In 1886, Petipa incorporated a new pas de deux, set to music by Riccardo Drigo, into his production of Pugni's La Esmeralda for the Maryinsky Ballet, as the Imperial Russian Ballet had come to be called. This pas de deux was based on the Greek myth of Artemis (predecessor to the Roman Diana), in her aspect of virgin goddess of the hunt, and Actaeon, a Theban hero. According to Ovid's Metamorphoses, Actaeon, out on a hunt, stumbled upon Artemis while she was bathing at a spring. Outraged and embarrassed that he had seen her naked, she punished him by destroying his power of speech and turning him into a stag, with antlers and a shaggy coat. In deer form, he was torn to pieces by his own hunting dogs, whipped into a raging fury by Artemis.

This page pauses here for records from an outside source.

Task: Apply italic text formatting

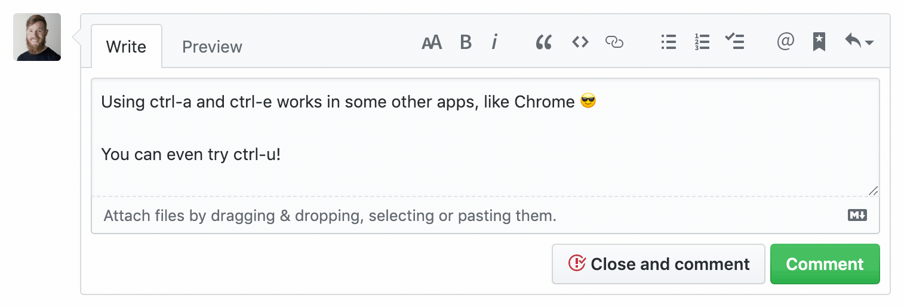Action: pyautogui.click(x=494, y=42)
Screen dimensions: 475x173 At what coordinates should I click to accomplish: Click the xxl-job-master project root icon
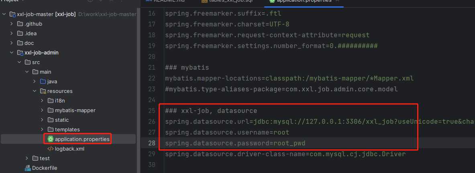(x=12, y=14)
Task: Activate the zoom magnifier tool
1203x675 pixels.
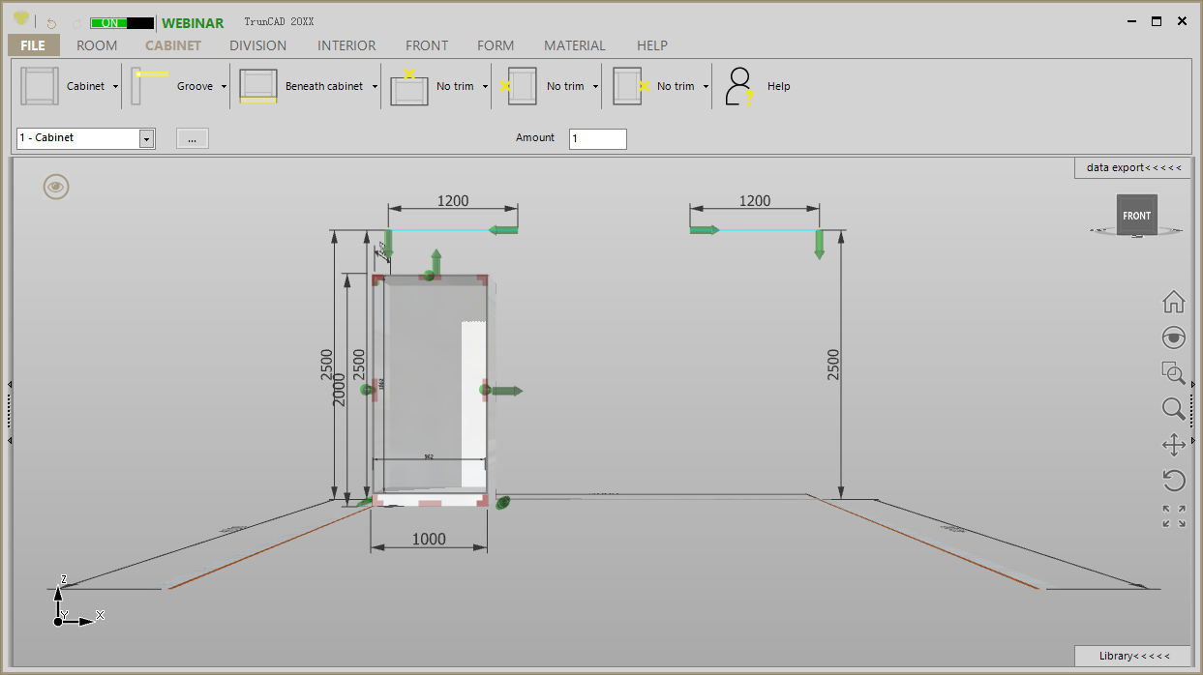Action: [x=1173, y=408]

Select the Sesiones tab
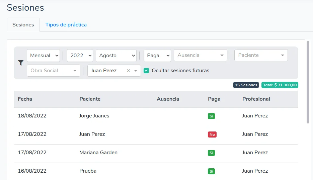[23, 25]
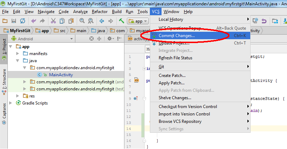The width and height of the screenshot is (287, 149).
Task: Open the Refactor menu
Action: tap(100, 12)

In 1935, Agrippina Vaganova staged a new production of La Esmeralda for the Kirov Ballet in Leningrad, as the company and the city were then known. She created a new, bravura pas de deux for Diana and Actaeon, joining the names of the modest Roman goddess and the hapless Greek hunter. She included a few spectacular "stag leaps" for the male dancer, but she largely abandoned the well-known story of Actaeon in creating this divertissement and made instead a rapturous dance for two lovers, set to music by Pugni. Diana is seen as the beautiful goddess of the moon and the hunt, usually wearing a wispy red chiton and carrying a small golden bow; Actaeon is portrayed as a strong, handsome, mortal youth, clad in a short chiton or loincloth. At the premiere, Diana was danced by Galina Ulanova and Actaeon by Vaktang Chabukiani.